Answer each question from the underwriters' conditions excerpt below.
(a) Which section of the Securities Act is named for proceedings in the stop-order condition?
(b) On what dates must the representations and warranties of the Company and JEH LLC be true and correct?
(c) Which section of the agreement describes the type of event or condition in the no-material-adverse-change condition?

### Source document
● ● ● ● ●

6.                                      Conditions of Underwriters’ Obligations.  The obligation of each Underwriter to purchase the Underwritten Shares on the Closing Date or the Option Shares on the Additional Closing Date, as the case may be, as provided herein is subject to the performance by the Company and JEH LLC of its covenants and other obligations hereunder and to the following additional conditions:

 

(a)                                 Registration Compliance; No Stop Order.  No order suspending the effectiveness of the Registration Statement shall be in effect, and no proceeding for such purpose or pursuant to Section 8A under the Securities Act shall be pending before or threatened by the Commission; the Prospectus and each Issuer Free Writing Prospectus shall have been timely filed with the Commission under the Securities Act (in the case of an Issuer Free Writing Prospectus, to the extent required by Rule 433 under the Securities Act) and in accordance with Section 4(a) hereof; and all requests by the Commission for additional information shall have been complied with to the reasonable satisfaction of the Representatives.

 

(b)                                 Representations and Warranties.  The representations and warranties of the Company and JEH LLC contained herein shall be true and correct on the date hereof and on and as of the Closing Date or the Additional Closing Date, as the case may be; and the statements of the Company and JEH LLC and their respective officers made in any certificates delivered pursuant to this Agreement shall be true and correct on and as of the Closing Date or the Additional Closing Date, as the case may be.

 

(c)                                  No Material Adverse Change.  No event or condition of a type described in Section 3(h) hereof shall have occurred or shall exist, which event or condition is not described in the Pricing Disclosure Package (excluding any amendment or supplement thereto) and the Prospectus (excluding any amendment or supplement thereto) and the effect of which in the judgment of the Representatives makes it impracticable or inadvisable to proceed with the offering, sale or delivery of the Shares on the Closing Date or the Additional Closing Date, as the case may be, on the terms and in the manner contemplated by this Agreement, the Pricing Disclosure Package and the Prospectus.

● ● ● ● ●

### Provided material
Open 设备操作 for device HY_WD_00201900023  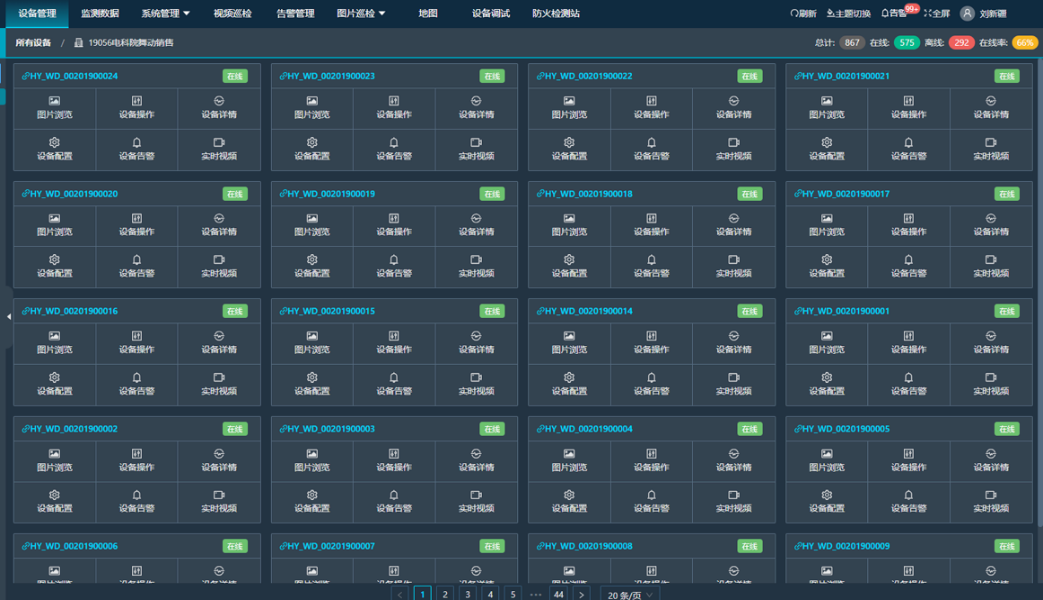click(394, 107)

● ● ● ● ●

### Solution to this problem
(a) Section 8A.
(b) On the date of the agreement and on and as of the Closing Date or the Additional Closing Date, as the case may be.
(c) Section 3(h).